TERMINARE UNA GRAVIDANZA PORTA CON SÉ UNO STIGMA MOLTO REALE E
DOLOROSO. SEMPRE PIÙ DONNE STANNO STRAPPANDO VIA LA VERGOGNA
CONDIVIDENDO PUBBLICAMENTE LE LORO STORIE DI ABORTI.
Angie Marie Luna non ha mai pensato di parlare degli aborti che ha
avuto a 18 e 19 anni. Cresciuta in una famiglia religiosa
messicana-americana cattolica a Chicago, a Luna è stato sempre detto
che l'aborto era un peccato - dai suoi genitori, suo fratello, suo
zio e il ragazzo violento che, dice, si è rifiutato più volte di
indossare il preservativo. "Più tardi mi ha detto che ha
intenzionalmente cercato di farmi rimanere incinta per farmi
abbandonare il college".
Luna è rimasta a scuola e oggi, a 25 anni, fa parte di un crescente
coro di voci che abbracciano una delle più antiche forme d'arte
dell'umanità - la narrazione - come uno strumento per togliere lo
stigma e la vergogna che circonda l'aborto. Luna lavora come
ambasciatrice per Youth Testify , una propaggine dei progetti
di storytelling We Testify e 1 in 3 Campaign . Il programma forma le
donne che hanno abortito su come condividere efficacemente le loro
storie con i legislatori, i media e i loro pari. L'obiettivo è di
umanizzare una procedura che è spesso demonizzata incoraggiando
l'empatia sul giudizio; sensibilizzando sulle questioni relative
all'accesso riproduttivo; e in definitiva, influenzando la politica.
Usare le narrative per rompere i tabù intorno all'aborto non è
storia nuova, ovviamente. Nei primi anni 2000, l'ormai defunto
ImNotSorry.net ha lanciato un forum su cui condividere le
proprie esperienze con l'aborto. Il volume e la varietà di sforzi
analoghi che sono sorti da quasi due decenni a questa parte - dagli
hashtag e dai podcast ai fumetti , ai giochi e alle mostre
fotografiche - hanno reso difficile ottenere un conteggio preciso di
quanti ce ne sono.
La condivisione può essere terapeutica, e senza dubbio il fatto di
trovare una comunità di persone non giudicanti può favorire il
sostegno tra coloro che sentono di non poter rivelare il proprio
aborto ai propri amici e familiari.
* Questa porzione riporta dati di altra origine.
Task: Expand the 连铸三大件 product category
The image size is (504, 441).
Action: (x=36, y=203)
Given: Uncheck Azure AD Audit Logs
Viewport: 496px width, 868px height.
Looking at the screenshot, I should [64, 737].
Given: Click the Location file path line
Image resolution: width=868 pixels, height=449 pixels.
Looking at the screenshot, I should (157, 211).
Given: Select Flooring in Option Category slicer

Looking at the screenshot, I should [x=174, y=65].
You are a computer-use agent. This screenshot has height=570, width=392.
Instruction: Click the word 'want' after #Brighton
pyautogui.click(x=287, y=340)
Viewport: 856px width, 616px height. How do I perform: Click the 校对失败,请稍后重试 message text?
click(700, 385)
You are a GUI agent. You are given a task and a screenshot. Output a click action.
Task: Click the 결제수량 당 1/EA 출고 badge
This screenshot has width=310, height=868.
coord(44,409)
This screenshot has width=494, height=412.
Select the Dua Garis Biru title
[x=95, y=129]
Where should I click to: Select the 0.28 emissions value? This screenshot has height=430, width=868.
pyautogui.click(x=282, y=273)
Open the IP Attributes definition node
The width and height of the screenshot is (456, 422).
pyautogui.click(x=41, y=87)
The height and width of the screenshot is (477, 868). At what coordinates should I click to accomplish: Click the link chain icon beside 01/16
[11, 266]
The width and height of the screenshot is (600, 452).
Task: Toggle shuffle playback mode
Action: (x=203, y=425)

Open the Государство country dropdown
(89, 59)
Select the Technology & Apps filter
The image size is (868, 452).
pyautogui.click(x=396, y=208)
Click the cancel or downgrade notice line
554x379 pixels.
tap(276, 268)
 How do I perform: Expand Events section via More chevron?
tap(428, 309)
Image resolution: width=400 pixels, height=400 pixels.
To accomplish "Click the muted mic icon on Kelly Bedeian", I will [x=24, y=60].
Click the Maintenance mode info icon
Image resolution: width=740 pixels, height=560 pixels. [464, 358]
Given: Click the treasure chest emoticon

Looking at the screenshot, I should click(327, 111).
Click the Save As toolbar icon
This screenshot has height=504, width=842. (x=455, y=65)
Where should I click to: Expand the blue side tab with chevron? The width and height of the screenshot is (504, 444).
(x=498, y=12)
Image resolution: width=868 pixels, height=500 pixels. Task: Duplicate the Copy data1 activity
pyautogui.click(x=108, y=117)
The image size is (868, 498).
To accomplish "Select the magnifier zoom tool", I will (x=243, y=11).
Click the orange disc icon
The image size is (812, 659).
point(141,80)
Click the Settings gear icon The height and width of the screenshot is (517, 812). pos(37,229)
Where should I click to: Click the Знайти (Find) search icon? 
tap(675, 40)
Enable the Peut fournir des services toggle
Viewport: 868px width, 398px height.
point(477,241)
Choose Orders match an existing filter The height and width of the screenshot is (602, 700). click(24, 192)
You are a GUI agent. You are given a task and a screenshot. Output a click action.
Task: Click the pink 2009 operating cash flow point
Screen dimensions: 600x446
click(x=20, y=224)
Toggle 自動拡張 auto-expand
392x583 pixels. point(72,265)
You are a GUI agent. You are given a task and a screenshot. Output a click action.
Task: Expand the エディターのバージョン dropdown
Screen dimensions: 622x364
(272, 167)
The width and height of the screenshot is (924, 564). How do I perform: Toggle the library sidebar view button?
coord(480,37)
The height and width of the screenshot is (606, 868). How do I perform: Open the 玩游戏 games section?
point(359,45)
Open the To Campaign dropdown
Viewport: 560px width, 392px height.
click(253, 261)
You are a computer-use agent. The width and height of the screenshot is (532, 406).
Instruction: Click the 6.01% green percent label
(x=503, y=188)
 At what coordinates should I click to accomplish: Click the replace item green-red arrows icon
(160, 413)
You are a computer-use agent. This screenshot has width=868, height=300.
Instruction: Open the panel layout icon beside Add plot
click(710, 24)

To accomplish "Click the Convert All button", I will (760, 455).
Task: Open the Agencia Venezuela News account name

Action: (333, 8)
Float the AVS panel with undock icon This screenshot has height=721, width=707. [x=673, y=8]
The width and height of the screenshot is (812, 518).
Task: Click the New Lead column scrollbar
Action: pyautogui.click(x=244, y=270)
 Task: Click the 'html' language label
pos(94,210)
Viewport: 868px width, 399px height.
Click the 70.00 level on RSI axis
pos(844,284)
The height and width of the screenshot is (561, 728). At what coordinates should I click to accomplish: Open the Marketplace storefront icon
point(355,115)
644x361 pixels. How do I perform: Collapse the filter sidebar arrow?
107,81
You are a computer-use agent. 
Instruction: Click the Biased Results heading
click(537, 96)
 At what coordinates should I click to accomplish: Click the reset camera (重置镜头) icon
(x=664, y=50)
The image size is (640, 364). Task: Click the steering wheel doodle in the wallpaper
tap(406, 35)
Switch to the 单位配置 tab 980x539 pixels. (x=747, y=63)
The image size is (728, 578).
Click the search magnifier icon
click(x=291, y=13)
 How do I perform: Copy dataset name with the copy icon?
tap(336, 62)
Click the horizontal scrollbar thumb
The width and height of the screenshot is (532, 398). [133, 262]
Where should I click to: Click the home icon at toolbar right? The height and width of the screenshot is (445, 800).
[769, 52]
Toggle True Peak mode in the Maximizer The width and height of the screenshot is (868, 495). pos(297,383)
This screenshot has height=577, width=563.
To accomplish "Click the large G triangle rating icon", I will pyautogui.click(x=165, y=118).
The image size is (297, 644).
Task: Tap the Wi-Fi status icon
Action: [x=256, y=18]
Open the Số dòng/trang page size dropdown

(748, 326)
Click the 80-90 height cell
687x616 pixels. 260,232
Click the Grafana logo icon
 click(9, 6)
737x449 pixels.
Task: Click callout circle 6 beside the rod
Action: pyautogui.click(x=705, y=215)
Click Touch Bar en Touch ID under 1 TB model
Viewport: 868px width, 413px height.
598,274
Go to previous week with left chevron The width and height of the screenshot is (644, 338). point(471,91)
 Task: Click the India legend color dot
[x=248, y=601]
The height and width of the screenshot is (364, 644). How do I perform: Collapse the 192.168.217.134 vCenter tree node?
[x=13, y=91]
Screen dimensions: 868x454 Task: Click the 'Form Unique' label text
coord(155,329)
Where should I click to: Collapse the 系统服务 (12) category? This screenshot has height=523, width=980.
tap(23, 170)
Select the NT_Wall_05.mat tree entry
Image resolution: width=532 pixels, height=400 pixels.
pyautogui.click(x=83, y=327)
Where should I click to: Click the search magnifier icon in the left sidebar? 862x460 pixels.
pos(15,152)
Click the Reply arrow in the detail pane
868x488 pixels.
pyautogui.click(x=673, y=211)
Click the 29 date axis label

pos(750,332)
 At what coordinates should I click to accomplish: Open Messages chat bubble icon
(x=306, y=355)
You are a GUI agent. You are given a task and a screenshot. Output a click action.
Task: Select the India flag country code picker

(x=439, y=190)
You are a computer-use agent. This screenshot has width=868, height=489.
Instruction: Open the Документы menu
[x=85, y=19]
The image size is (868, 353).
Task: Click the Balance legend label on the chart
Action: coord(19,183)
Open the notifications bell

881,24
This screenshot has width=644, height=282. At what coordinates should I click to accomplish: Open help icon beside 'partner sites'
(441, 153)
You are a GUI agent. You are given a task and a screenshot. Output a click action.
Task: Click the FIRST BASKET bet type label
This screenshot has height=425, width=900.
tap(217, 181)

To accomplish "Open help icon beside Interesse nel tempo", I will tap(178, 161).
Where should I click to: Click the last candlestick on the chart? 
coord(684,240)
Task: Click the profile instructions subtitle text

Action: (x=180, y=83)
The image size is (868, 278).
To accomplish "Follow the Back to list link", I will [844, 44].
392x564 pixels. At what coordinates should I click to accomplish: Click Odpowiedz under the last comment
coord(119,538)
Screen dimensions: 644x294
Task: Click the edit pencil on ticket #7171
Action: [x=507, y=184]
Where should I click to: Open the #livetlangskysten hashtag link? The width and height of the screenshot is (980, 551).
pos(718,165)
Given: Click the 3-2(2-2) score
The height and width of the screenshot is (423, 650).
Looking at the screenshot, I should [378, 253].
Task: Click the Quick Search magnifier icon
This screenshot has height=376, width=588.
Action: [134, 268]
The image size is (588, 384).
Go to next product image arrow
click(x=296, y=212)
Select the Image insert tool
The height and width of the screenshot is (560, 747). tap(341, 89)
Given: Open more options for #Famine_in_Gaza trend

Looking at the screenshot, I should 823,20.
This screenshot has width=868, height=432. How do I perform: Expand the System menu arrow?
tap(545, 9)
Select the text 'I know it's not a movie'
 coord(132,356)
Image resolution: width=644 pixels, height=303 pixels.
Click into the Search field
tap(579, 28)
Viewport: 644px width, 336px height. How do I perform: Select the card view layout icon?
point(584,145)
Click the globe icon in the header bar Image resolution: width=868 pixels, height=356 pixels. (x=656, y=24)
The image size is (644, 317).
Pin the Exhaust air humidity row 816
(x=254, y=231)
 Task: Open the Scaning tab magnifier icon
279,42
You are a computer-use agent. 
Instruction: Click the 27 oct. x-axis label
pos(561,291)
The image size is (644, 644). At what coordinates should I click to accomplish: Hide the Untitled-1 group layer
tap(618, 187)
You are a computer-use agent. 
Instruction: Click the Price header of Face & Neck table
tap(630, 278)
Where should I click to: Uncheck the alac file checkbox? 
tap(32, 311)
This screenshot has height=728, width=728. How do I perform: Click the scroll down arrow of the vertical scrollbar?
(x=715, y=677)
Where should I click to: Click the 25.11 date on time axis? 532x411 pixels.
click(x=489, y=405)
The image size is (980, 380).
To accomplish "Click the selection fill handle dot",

Ma le narrative sull'aborto
possono davvero cambiare le mentalità delle persone? In effetti,
riducono lo stigma?
"Quando vedi, ascolti o leggi delle esperienze di aborto,
umanizzi quell'esperienza e non sei più in grado di considerare la
persona che abortisce come qualcuno che non è come te", dice
Gretchen Ely, professoressa associata di lavoro sociale presso
l'Università di Buffalo, che studia l'accesso alle cure per la
salute riproduttiva.
Julia Reticker-Flynn, direttrice dell'organizzazione e della
mobilitazione di Advocates for Youth , che gestisce la
Campagna 1 su 3 in cui è coinvolta Luna, sottolinea che per molte
persone che ascoltano queste storie, l'aborto passa da una questione
strettamente politica a una che colpisce più da vicino.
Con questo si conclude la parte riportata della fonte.